The “slow” movement is a reaction to the dictat of speed and disposability of everything and everyone, and you are now likely to hear about “slow marketing”. What is it, what does it mean, and is it around to stay?
Slow marketing goes by the principles of the slow movement. Like in the “Tortoise and the hare”, the slow movement advocates the supremacy of doing things slowly and its benefits over the long term. Ever heard of slow food, slow fashion, slow cities? They are part of a global cultural shift to slow down life’s pace.
Slow marketing follows the same principles of mindfulness, meaningfulness and long-term orientation in marketing practice.
“Slow marketing aims to drive purposeful, quality, engaging and clever marketing plans and content” M. Burpee, Dell EMEA Healthcare Marketing & Strategy Director
Trying to understand the concept, I have read a bit on the topic, and here is how I think we can summarise the slow marketing principles:
- Have a purpose beyond profit, values you care for and are committed to,
- Take time to know your audience and consumers’ wants and motivations thoroughly,
- Create relationships, not transactions,
- Don’t disturb the consumers with unwanted content: use pull strategies.

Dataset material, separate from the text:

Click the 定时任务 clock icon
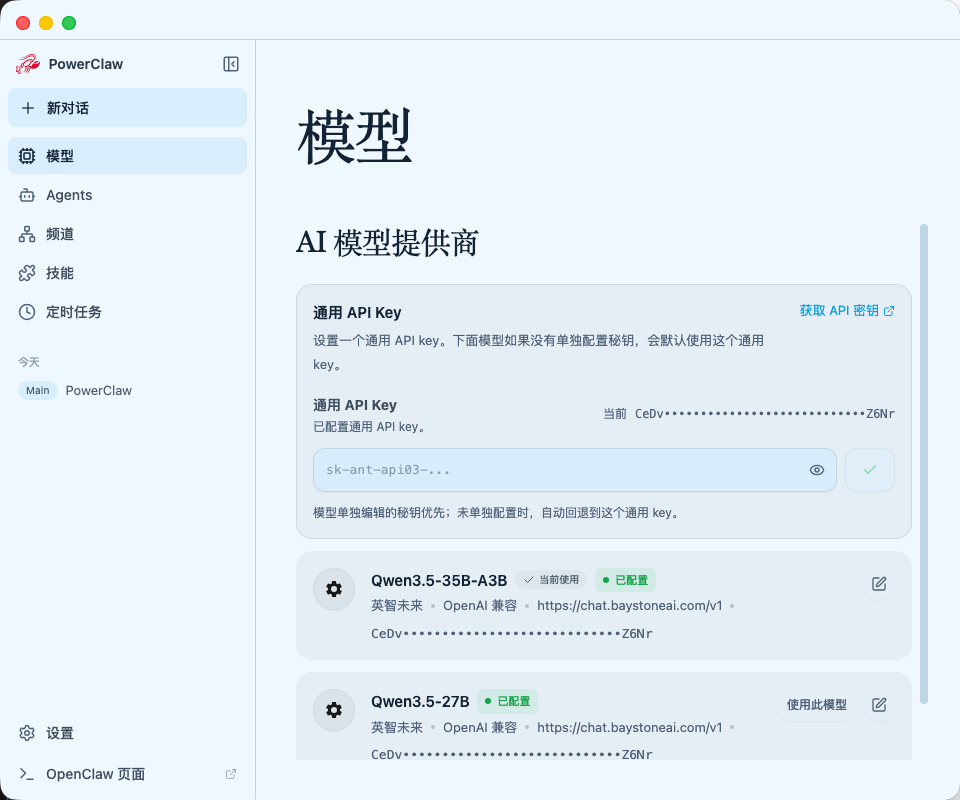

It might seem like I’m talking about doing marketing out of a cave, with blissful ideas completely out of tune with reality. Those who have started applying the principles of slow marketing, like DELL, realise full well that you cannot go ahead by ignoring the way consumers act and react, their heavy use of instant technology and the very little time they have for you. I really like the way Nicola Kemp in Marketing Magazine puts it:
“Slow marketing is not about retreating into old models or simply advocating a digital switch-off, but, instead, respecting the value of consumers’ time”.
So, is slow marketing here to stay?
Although the word might be relatively new, and the idea of slow starting to gain traction in all areas of life, I don’t think that slow marketing is new: it’s just a fancy tag we placed on something people have been doing for ages (hey, that’s what we do, right?). To me, it’s about marketing with ethics, with respect for your consumers and society at large. It’s then reflected in the way you communicate, advertise and engage your audience.
I think the concept is getting more attention now because it acts in contrast to the ever faster pace of the consumption environment, but it is definitely not a fad.